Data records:
━━━━━━━━━━━━━━━━━━━━

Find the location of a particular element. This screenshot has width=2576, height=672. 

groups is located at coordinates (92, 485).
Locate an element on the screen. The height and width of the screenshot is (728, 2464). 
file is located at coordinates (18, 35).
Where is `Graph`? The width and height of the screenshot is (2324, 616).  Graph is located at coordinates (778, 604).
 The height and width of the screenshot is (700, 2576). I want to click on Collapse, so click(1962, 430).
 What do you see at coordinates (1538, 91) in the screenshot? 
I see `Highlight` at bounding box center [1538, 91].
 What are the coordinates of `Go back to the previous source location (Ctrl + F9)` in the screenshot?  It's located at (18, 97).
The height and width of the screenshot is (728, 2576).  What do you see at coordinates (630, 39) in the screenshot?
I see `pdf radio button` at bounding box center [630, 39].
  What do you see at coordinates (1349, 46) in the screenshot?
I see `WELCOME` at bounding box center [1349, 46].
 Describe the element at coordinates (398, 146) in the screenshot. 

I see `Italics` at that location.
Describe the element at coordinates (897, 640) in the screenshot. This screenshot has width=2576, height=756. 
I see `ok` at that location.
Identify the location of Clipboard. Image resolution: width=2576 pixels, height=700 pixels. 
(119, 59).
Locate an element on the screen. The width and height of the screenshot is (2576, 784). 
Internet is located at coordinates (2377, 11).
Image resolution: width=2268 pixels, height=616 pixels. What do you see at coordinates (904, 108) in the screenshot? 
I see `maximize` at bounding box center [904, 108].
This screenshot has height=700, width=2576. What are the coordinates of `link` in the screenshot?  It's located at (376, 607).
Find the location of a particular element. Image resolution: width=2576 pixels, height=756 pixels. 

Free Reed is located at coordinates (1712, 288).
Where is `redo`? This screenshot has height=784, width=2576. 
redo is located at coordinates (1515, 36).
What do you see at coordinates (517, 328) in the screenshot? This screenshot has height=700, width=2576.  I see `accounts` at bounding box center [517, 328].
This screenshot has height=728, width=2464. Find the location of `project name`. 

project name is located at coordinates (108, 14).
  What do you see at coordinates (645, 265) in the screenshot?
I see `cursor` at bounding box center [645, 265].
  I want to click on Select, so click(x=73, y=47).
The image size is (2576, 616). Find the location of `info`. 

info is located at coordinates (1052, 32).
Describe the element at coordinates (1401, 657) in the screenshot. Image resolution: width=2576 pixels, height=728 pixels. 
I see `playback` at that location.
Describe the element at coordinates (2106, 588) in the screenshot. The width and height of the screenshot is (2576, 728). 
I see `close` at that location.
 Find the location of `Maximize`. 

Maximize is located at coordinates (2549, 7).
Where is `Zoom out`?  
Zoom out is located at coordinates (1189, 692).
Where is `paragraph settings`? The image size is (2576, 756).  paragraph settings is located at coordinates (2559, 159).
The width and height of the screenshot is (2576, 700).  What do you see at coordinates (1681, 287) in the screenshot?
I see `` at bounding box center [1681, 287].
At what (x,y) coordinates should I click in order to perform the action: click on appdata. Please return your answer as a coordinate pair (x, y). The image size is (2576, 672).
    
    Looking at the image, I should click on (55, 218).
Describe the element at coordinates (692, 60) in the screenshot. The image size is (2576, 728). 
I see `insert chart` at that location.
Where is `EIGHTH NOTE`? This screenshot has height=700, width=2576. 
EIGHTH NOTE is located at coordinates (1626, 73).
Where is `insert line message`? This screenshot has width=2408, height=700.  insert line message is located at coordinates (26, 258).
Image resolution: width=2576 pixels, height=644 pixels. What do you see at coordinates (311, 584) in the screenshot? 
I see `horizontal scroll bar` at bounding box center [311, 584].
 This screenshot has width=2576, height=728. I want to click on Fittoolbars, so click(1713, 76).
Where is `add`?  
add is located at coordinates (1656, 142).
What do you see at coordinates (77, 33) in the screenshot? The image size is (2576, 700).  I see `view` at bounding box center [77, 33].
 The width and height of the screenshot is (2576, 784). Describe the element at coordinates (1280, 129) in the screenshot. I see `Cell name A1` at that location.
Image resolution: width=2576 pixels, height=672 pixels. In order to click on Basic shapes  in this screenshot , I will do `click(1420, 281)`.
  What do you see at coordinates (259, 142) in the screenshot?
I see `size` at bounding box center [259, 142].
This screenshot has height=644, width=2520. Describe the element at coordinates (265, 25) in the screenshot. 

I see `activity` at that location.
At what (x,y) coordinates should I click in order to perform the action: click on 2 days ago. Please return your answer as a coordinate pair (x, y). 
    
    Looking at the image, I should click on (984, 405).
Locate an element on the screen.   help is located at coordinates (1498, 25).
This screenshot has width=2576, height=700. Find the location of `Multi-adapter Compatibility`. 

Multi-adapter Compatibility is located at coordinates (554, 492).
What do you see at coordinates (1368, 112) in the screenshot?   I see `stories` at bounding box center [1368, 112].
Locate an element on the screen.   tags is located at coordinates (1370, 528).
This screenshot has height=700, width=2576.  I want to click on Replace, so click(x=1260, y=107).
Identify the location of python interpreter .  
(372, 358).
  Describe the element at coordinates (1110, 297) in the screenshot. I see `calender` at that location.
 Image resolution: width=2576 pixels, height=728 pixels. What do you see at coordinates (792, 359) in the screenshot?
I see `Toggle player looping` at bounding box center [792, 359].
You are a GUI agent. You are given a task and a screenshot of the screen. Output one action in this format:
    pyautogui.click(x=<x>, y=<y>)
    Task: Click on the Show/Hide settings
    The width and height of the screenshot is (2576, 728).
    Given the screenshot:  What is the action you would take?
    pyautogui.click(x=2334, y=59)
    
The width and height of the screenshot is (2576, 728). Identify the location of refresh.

━━━━━━━━━━━━━━━━━━━━

**The exercise**
Reproduce the lines of the records above verbatim, beginning with the line that contains "This screenshot has height=728, width=2464." and ending after the line that contains "add is located at coordinates (1656, 142).".

**Worked solution**
This screenshot has height=728, width=2464. Find the location of `project name`. 

project name is located at coordinates (108, 14).
  What do you see at coordinates (645, 265) in the screenshot?
I see `cursor` at bounding box center [645, 265].
  I want to click on Select, so click(x=73, y=47).
The image size is (2576, 616). Find the location of `info`. 

info is located at coordinates (1052, 32).
Describe the element at coordinates (1401, 657) in the screenshot. Image resolution: width=2576 pixels, height=728 pixels. 
I see `playback` at that location.
Describe the element at coordinates (2106, 588) in the screenshot. The width and height of the screenshot is (2576, 728). 
I see `close` at that location.
 Find the location of `Maximize`. 

Maximize is located at coordinates (2549, 7).
Where is `Zoom out`?  
Zoom out is located at coordinates (1189, 692).
Where is `paragraph settings`? The image size is (2576, 756).  paragraph settings is located at coordinates (2559, 159).
The width and height of the screenshot is (2576, 700).  What do you see at coordinates (1681, 287) in the screenshot?
I see `` at bounding box center [1681, 287].
At what (x,y) coordinates should I click in order to perform the action: click on appdata. Please return your answer as a coordinate pair (x, y). The image size is (2576, 672).
    
    Looking at the image, I should click on (55, 218).
Describe the element at coordinates (692, 60) in the screenshot. The image size is (2576, 728). 
I see `insert chart` at that location.
Where is `EIGHTH NOTE`? This screenshot has height=700, width=2576. 
EIGHTH NOTE is located at coordinates (1626, 73).
Where is `insert line message`? This screenshot has width=2408, height=700.  insert line message is located at coordinates (26, 258).
Image resolution: width=2576 pixels, height=644 pixels. What do you see at coordinates (311, 584) in the screenshot? 
I see `horizontal scroll bar` at bounding box center [311, 584].
 This screenshot has width=2576, height=728. I want to click on Fittoolbars, so click(1713, 76).
Where is `add`?  
add is located at coordinates (1656, 142).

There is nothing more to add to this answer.